The Financial and Monetary “New Abnormal” Is Probably Also Here To Stay
As we have said often, there are two ways out of a situation of extreme indebtedness: default and inflation. Any country that controls its own money supply — which in practical terms means any country with a world reserve currency — will never default on its debt. So the U.S. and the other major economies of the developed world will never resort to default. They will resort to inflation, as they did in the previous period in which they slowly worked off an elevated debt level: the decades following the Second World War.
Much has changed since that time — not only the tools available to central bankers, but the economic and geopolitical environment in which they are working. Those changes may make it more difficult for them to achieve their goals, but it will not change those goals. Whatever phenomena we are observing as a consequence of their new tools and the new environment are therefore likely to persist.
In our view, that is likely to mean that asset price inflation continues, even in the face of persistent and higher inflation in the real economy and the real experience of consumers, and in spite of the challenges that firms ultimately face from the pressures caused by rising input costs.
Of course, monetary and fiscal authorities may ultimately be forced to resort to more overt forms of financial repression — such as yield curve control — as has been discussed recently by analyst Russell Napier.
Investment implications: Equity markets in the developed world have rapidly recovered from the pandemic crash and have moved to new all-time highs. We believe this is a consequence of a tacit commitment by central banks to support asset prices; market participants’ faith in this commitment can also be seen in the unusual positive correlation of equity and debt securities.

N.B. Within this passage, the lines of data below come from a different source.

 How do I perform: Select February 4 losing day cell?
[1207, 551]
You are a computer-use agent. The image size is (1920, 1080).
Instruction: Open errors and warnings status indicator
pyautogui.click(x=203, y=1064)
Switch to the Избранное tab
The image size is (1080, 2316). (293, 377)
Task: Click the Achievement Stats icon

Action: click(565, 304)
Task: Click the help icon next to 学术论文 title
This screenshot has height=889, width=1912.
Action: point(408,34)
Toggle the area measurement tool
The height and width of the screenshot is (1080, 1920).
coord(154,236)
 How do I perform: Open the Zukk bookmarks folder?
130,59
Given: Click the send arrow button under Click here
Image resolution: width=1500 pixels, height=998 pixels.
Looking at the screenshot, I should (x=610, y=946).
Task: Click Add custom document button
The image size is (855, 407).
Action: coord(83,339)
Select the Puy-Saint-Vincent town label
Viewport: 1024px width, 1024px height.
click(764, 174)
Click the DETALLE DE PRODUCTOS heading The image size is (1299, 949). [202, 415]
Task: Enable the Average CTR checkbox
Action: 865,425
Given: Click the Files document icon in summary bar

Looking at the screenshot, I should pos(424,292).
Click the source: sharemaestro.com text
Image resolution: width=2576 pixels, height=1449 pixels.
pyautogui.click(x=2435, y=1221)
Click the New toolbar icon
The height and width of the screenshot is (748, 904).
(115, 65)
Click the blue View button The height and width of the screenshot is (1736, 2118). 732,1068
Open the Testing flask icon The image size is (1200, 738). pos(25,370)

We believe that central banks are constrained to persist in these policies in order to generate the inflation necessary to gradually reduce their governments’ elevated debt levels. Therefore we believe that equity valuations that seem elevated on traditional metrics will likely remain elevated, although of course there will be more or less significant corrections.
We would be buyers of those corrections, and use them as opportunities to buy specifically the beneficiaries of the pandemic-accelerated social and technological changes — predominantly business digitization (both software and hardware) and healthcare, in both cases, with a bias towards disruptive entrants. Another durable theme accelerated by the pandemic is electrification. Slower-growth bread-and-butter equities may be selected but preferably if they are at least contiguous to these themes. The more extremely valued assets we would recommend only for traders with a nimble mindset.